Nell’interpretazione di Luchini (2007), si assiste ad una situazione molto differente, che si potrebbe intitolar “la vera storia del borghese gentiluomo”. Salvato dalla prigione (dove languiva per i debiti accumulati) da un ricchissimo borghese, il giovane Molière è invitato a mettere in scena una commedia che costui aveva scritto senza averne l’ispirazione né le capacità. Sottraendosi all’obbligo della fedeltà assoluta al testo del grande drammaturgo del XVII secolo, la sceneggiatura di questo secondo film tiene conto del rovesciamento storico operato nella società francese dalla Rivoluzione francese (1789-1794). Dunque, se il borghese è ridicolo in tutto ciò che gli è fondamentalmente estraneo, la nobiltà spendacciona, anzi in rovina con cui egli cerca di imparentarsi è, anch’essa, scandalosa nella sua assoluta mancanza di spina dorsale.
Col tempo, la concezione italiana della comicità, molto complessa e diversificata, ha dato luogo, tra l’altro, ad un uso sempre meno sopportabile della derisione, pesante e spesso volgare, che spesso sottintende un’ammirazione servile e del tutto acritica dei vincenti, senza fare alcuna differenza tra le persone oneste e disoneste.
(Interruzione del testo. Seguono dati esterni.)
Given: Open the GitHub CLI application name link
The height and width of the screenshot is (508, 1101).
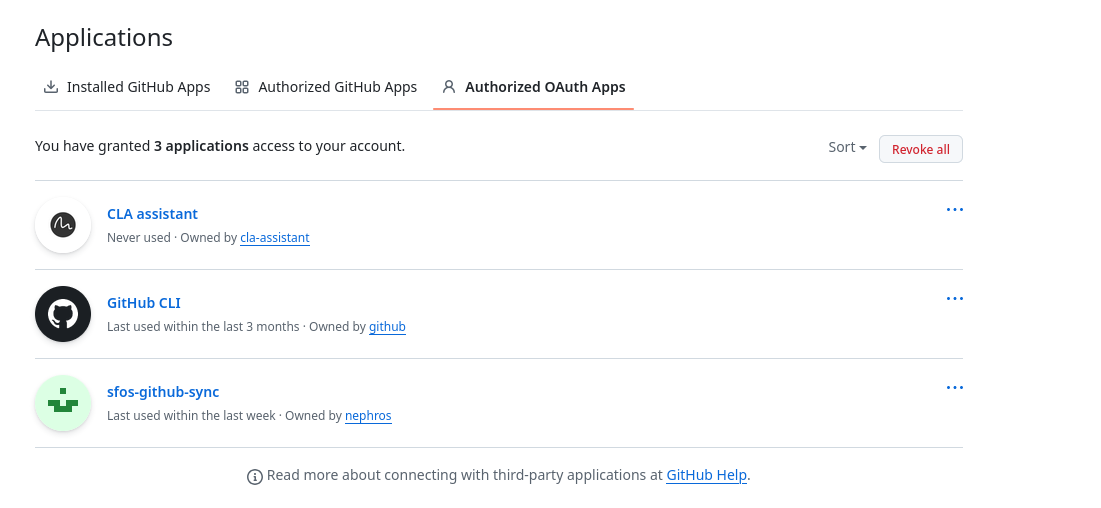Looking at the screenshot, I should (x=144, y=303).
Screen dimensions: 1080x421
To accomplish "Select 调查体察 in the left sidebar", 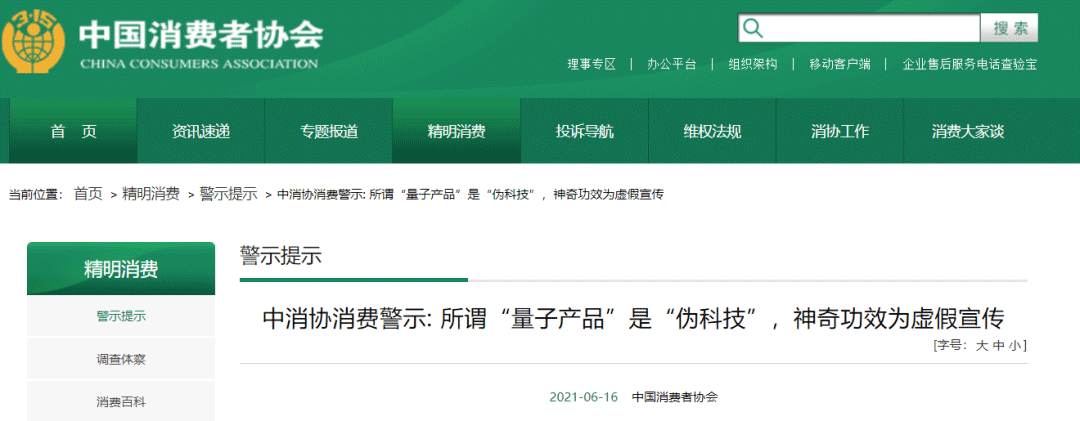I will click(121, 359).
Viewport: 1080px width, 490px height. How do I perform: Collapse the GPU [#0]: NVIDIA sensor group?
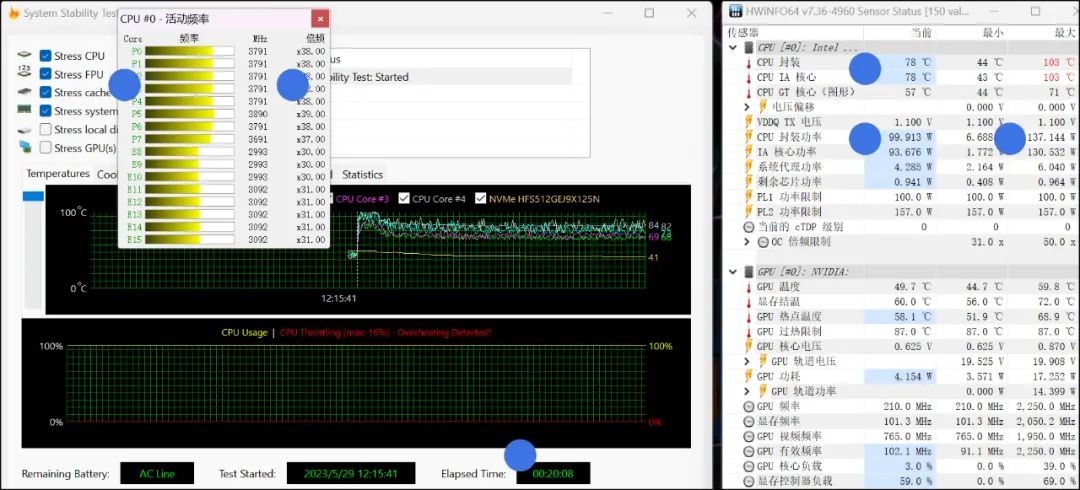(733, 272)
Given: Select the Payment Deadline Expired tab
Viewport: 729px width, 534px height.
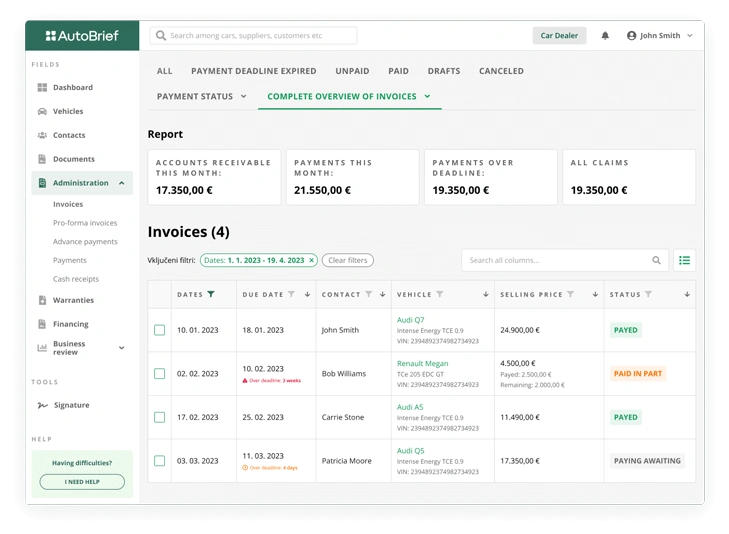Looking at the screenshot, I should tap(253, 71).
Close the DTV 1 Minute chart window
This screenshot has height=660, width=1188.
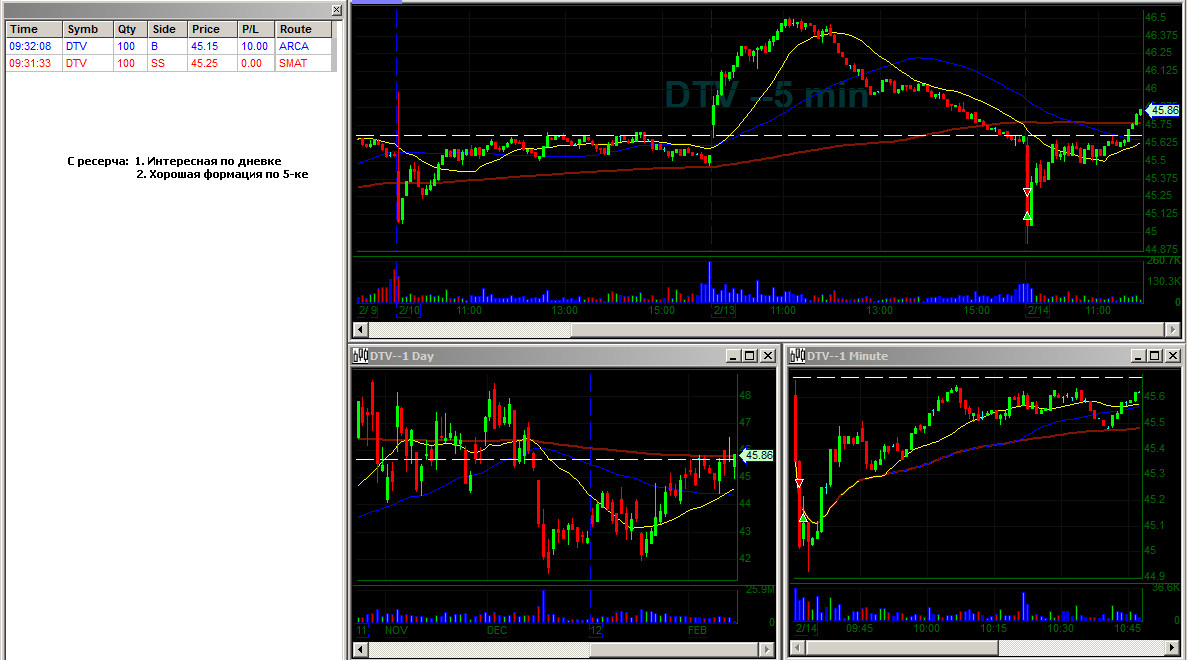click(x=1172, y=355)
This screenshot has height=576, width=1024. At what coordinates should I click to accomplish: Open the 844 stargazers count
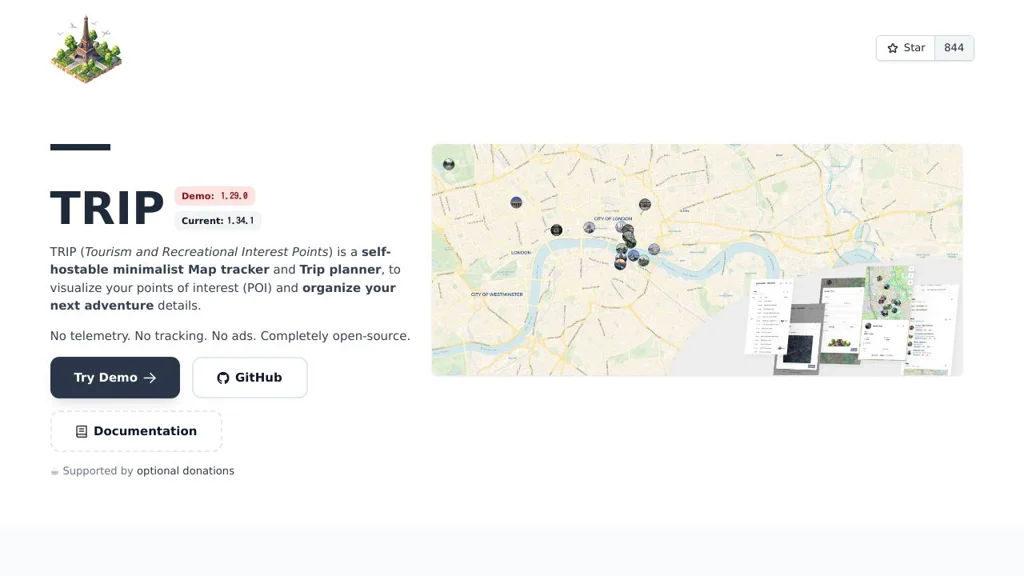pyautogui.click(x=954, y=48)
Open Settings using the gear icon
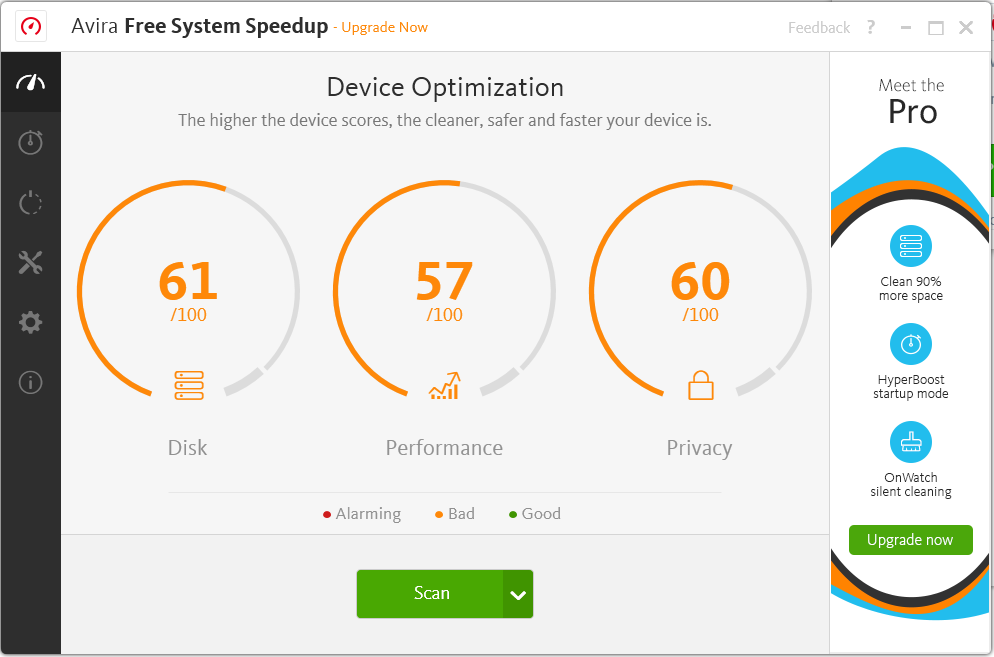 (30, 322)
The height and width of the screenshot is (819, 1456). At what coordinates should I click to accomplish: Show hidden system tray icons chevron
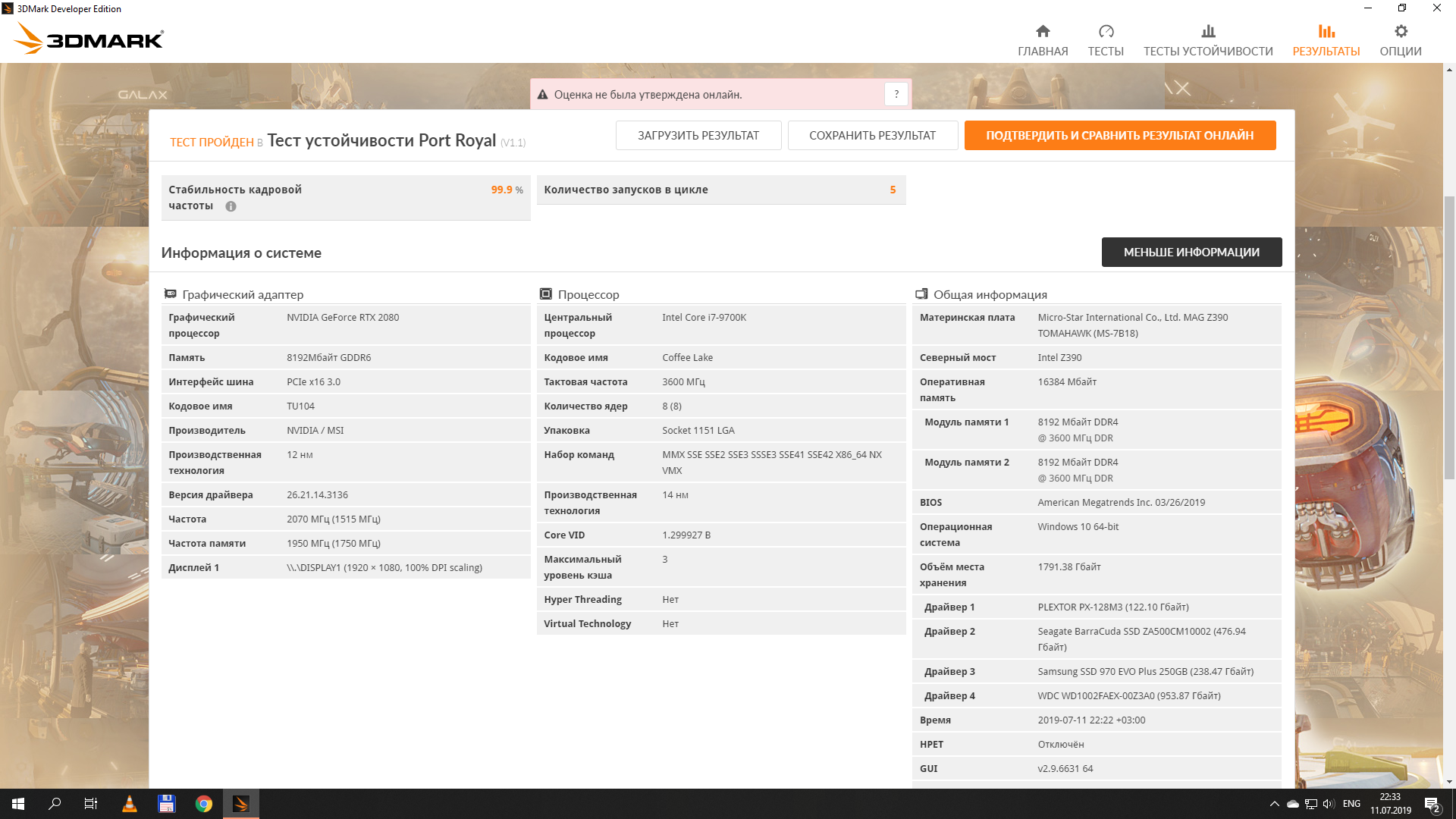click(1274, 804)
Sennò, in Italia come in Francia, pareti invalicabili separano i “popoli eletti” da coloro che restano fuori. E la commedia umana, di cui Molière è uno dei padri più illuminati, si traduce dappertutto in questo incredibile spreco di energie vitali che consiste nel far finta di credere o di non credere alle “regole del gioco” secondo le situazioni e le convenienze.

Nelle lettere che riceverete, sarà sviluppata una riflessione su questi temi, allo scopo di aggiungere qualche testimonianza al quotidiano dibattito culturale tra le nazioni-sorelle d’Europa e, in particolare tra la Francia e l’Italia.
Nella consapevolezza di poter superare, almeno a livello personale, ogni sentimento di frustrazione per le possibili incomprensioni tra le mie due patrie, ho deciso di riprendere le mie pubblicazioni sul “ritratto incosciente” : il rapporto con la lingua e la cultura francese è, per me, un rapporto d’amore da cui nessuno potrà distogliermi.